## 文档
+++
最先想到的解决办法是依赖于 CDN 来完成图像压缩，但是这类压缩应该会明显降低质量，所以我们尝试下面几种办法，在不降低质量的前提下，对图像进行压缩。包括下面几种：

Changes in Pillow
- Optimize flag
- Progressive JPEG
Changes to application photo logic
- Large PNG detection
- Dynamic JPEG quality
Changes to JPEG encoder
- Mozjpeg (trellis quantization, custom quantization matrix)

Optimize Flag

在pillow里面使用 `optimize=True` 这个参数，原理和改变gzip的压缩比例类似，尝试各种压缩策略。这个会耗费一些CPU，也可以获得few percent size reduction.
+++
## 原始数据
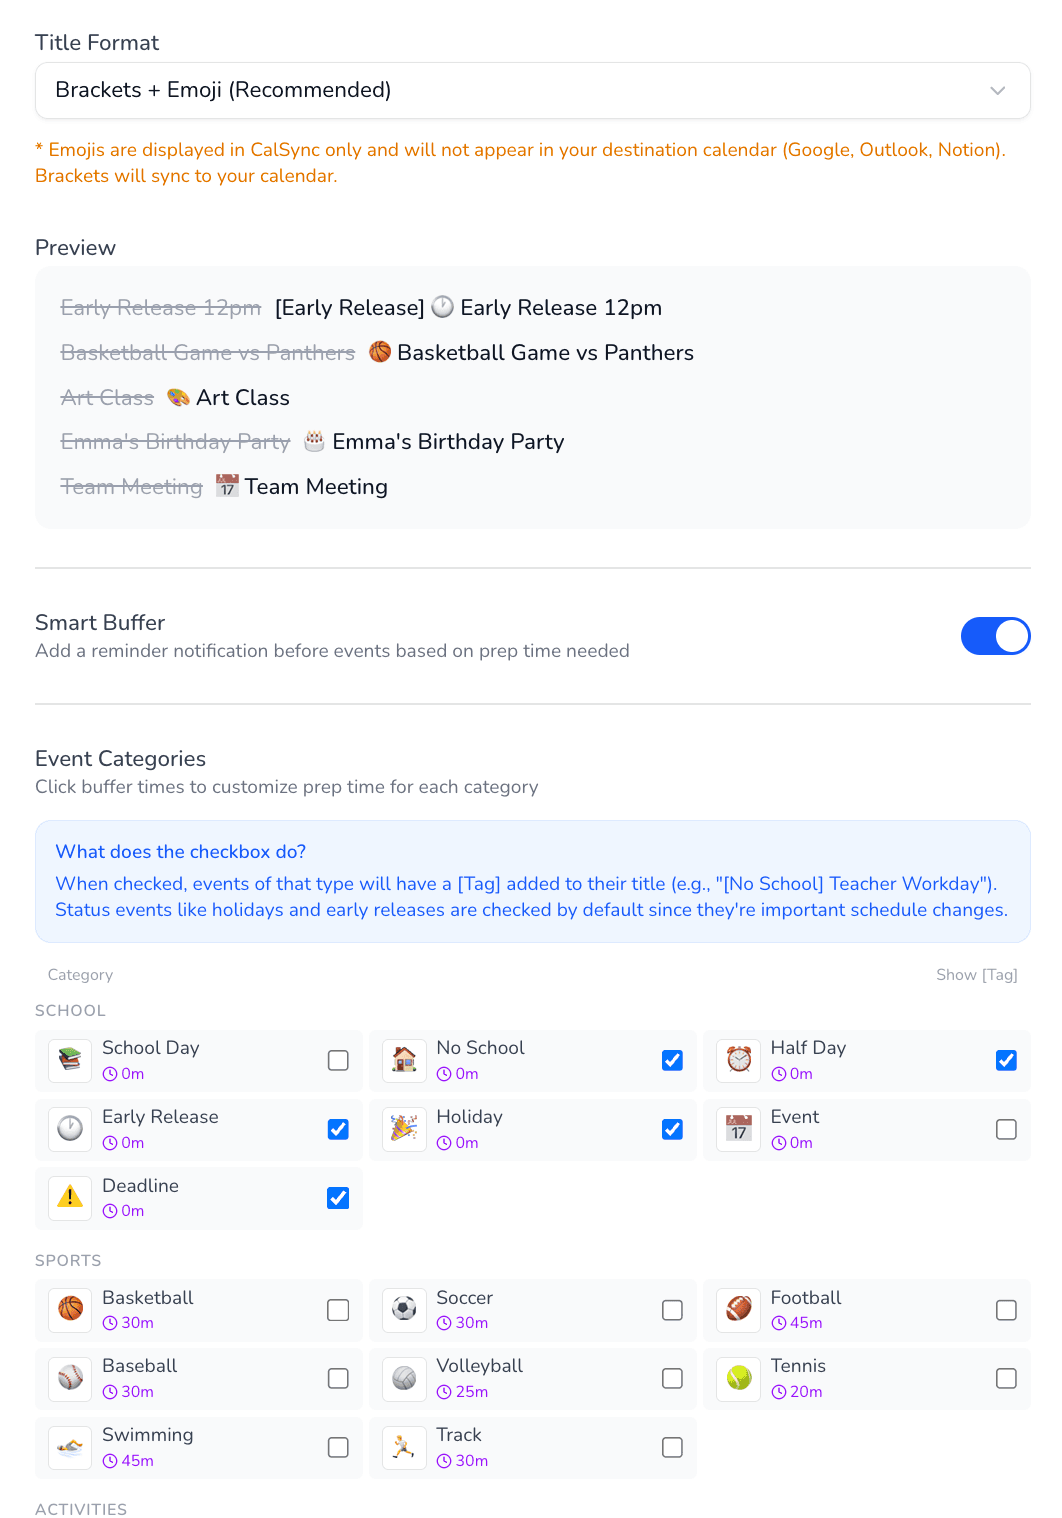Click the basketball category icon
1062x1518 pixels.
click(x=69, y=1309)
+++
## 练习题目
(1) 请用两句话概括这篇关于图像压缩的文档。
(2) 请从这篇关于图像压缩的文档最后一句之后接着写下去。

## 各题答案
(1) 依赖 CDN 压缩图像会明显降低质量，因此文档尝试了几种不降低质量的压缩办法，分别涉及修改 Pillow、调整应用的照片处理逻辑和更换 JPEG 编码器。其中，在 Pillow 里设置 `optimize=True` 会尝试多种压缩策略，虽然要多耗费一些 CPU，但能让文件缩小几个百分点。

(2)
Progressive JPEG

渐进式的图片可以在pillow里面指定 `progressive=True` 这个参数获得。默认的jpeg编码方式是使用zigzag对8x8的block进行编码，然后逐个block展现出来。progressive jpeg编码方式是对这些block重新排序，对于high value的block放在前面，这样可以先将图片轮廓展现出来先，后面在来展现细节。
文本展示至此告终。